Rep. Steineke Floor Remarks on John Doe (Assembly Bill 68)

Over the past several years, we’ve learned a lot about Wisconsin’s John Doe laws. We’ve learned that it does not protect the free speech rights of witnesses and targets of a proceeding. We’ve learned that the presiding judge is allowed unlimited discretionary powers. We’ve learned that John Doe investigations can be open-ended and used to investigate any crime. And we’ve learned that Judge Frank Easterbrook of the 7th Circuit Court of Appeals believes a “gag order” on witnesses is “screamingly unconstitutional.”

Now that we fully understand the ways that Wisconsin’s John Doe statues have been blatantly abused and carried out in a manner completely contrary to original intent, it’s time to act.  The Legislature’s job is not to make it easier for prosecutors to investigate people in secret; it’s to protect the rights of its citizens against abusive prosecutors.
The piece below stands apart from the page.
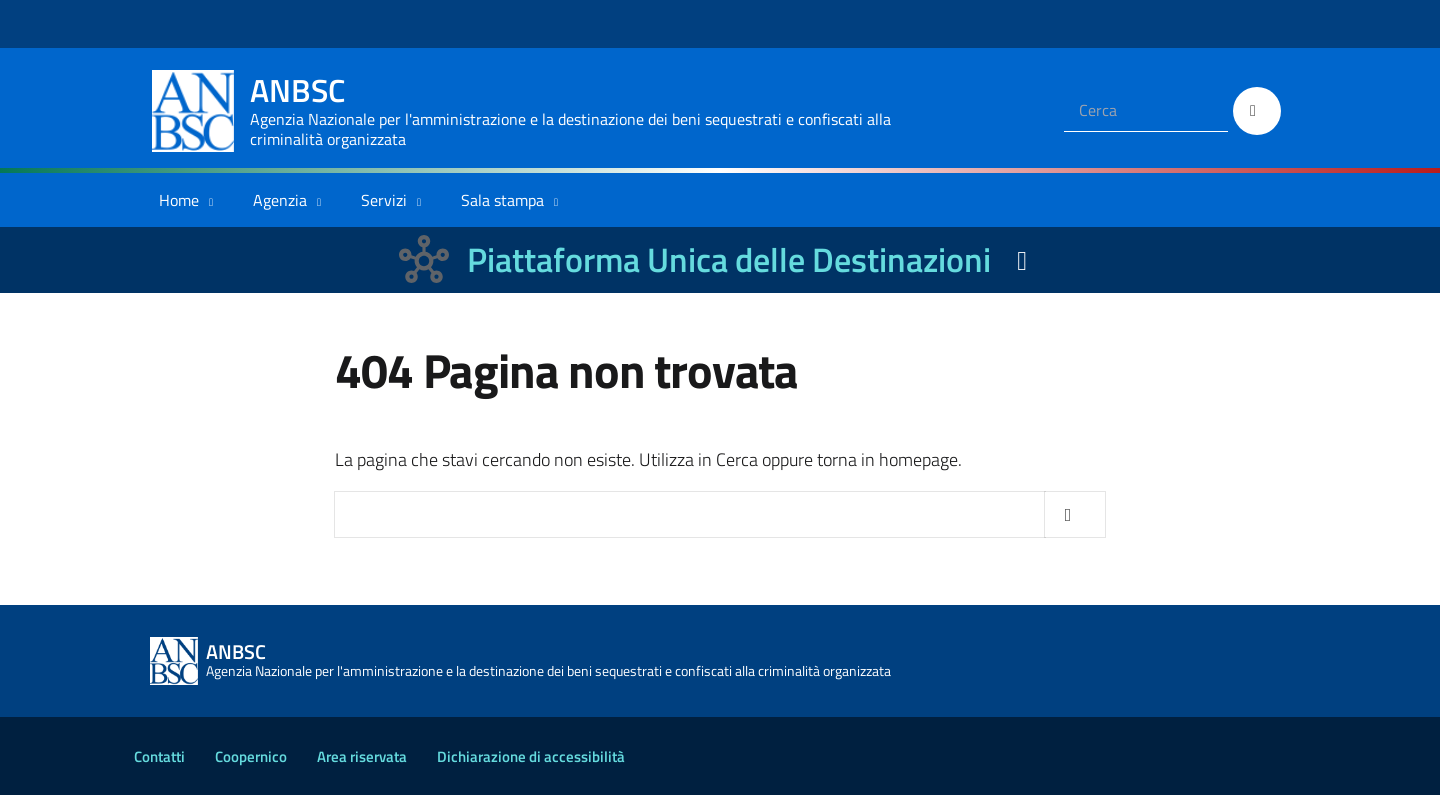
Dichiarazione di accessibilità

It's unconscionable to think that this process has been perverted to the point that our own citizens, charged with no crime, convicted of nothing, have been subjected to predawn raids of their homes without being told the reason, have had personal property confiscated, and then admonished that if they speak of it to anyone in anyway, they will be subjected to prosecution. To make matters worse these same people that are bound by this gag order, are then exposed as possible targets by endless leaks by the prosecutors. Unable to speak, unable to defend themselves, unsure of what the focus of the investigation is. Put yourselves in their position. Remember, under our system of justice these citizens are entitled to the presumption of innocence, but this current system treats them as anything but.

I commend the bills authors for carefully and thoughtfully writing the bill in a way that preserves our John Doe laws, strengthens the process with additional constitutional protections, and increases transparency.

The abuses of our John Doe laws that we’ve seen over the past few years have been so blatantly unconstitutional that it’s hard for me to believe that this is even a partisan issue. All of us on this floor have sworn an oath to protect the constitutional rights of our constituencies, which is why I am gladly casting my vote in support of AB 68.